10 18 Distributed Snapshots Determining Global States of Distributed Systems - lkuper/CSE232-2021-09 GitHub Wiki
Discussion for: K. Mani Chandy and Leslie Lamport, "Distributed Snapshots: Determining Global States of Distributed Systems" (TOCS, 1985)
Paper overview
Chandy and Lamport propose an algorithm to record the global state of a distributed system. They achieve this by decentralizing and relegating the recording of local states and channel states to each individual process. Once the system has recorded each local state, a global state of the whole system can be built.
The motivation established to do this is that of recording a stable property of a system. A stable property is defined as a property that once established to be true will hold for the rest of the computation. Examples of stables properties are given as; "computation has terminated", "the system has deadlocked", and "all tokens from a token ring have disappeared".

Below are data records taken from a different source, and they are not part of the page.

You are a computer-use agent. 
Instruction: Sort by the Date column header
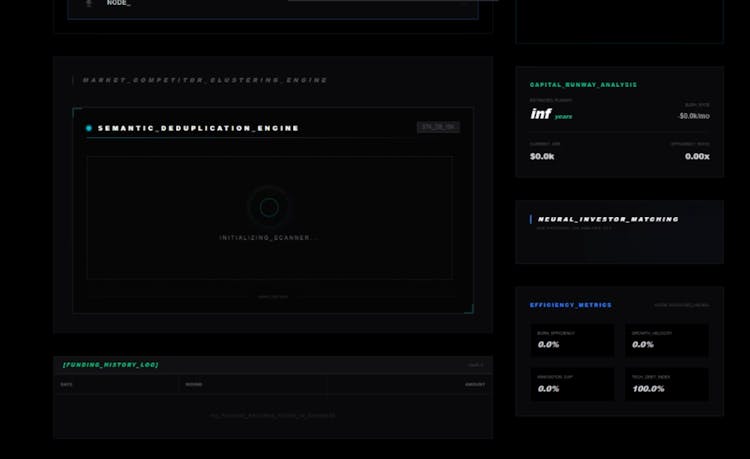[67, 384]
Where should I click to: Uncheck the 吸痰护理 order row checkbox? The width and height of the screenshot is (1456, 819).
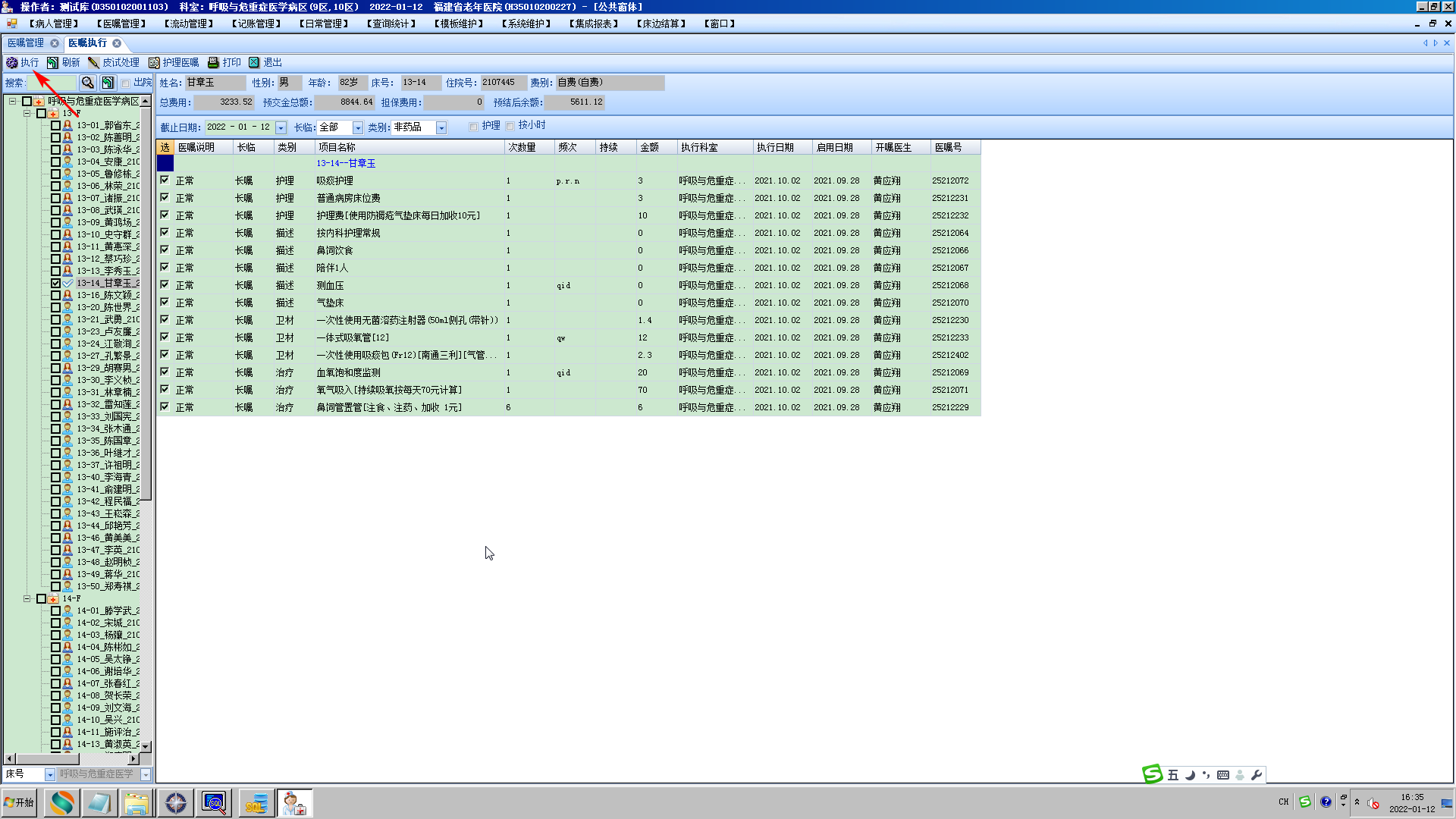(165, 180)
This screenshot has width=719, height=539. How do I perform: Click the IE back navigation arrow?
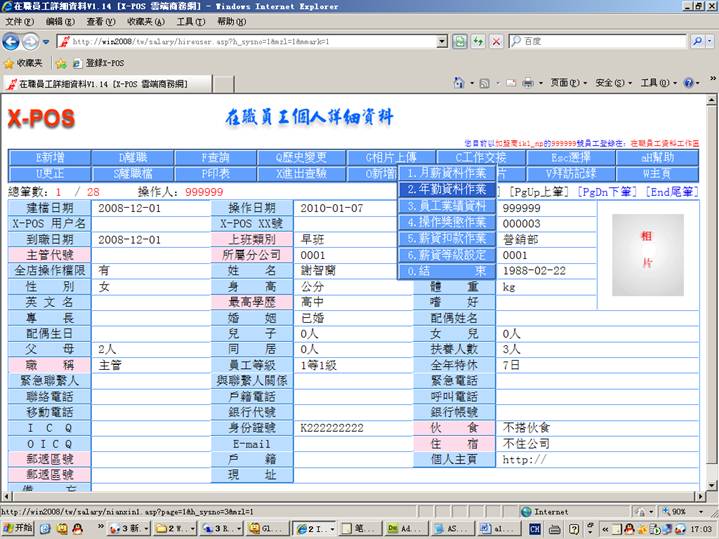click(13, 41)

Of course this is not the only motivation for recording the global state of a distributed system. Commonly established motivations are that of creating checkpoints and for failure recovery. As with the recording of a global state, it is possible to recover(by rolling back) to a previous state of execution.
For the snapshot algorithm to work, Chandy and Lamport propose a series of abstractions as their model of a distributed system. The most relevant for the algorithms execution is the abstraction of a channel. A channel is the "route" of communications processes use to communicate with one another. The state of a channel is defined as the sequence of messages sent through the channel. The abstraction of marker messages is also used in the algorithm, as these messages define the bounds of when process states and channel states are recorded.
A significant point to be noted about the algorithm is how it doesn't rely on a consensus to be built for it to run. Each processes can act independent of each other and without having to notify any others of its current state. This is a significant departure from other algorithms that rely on a centralized manager.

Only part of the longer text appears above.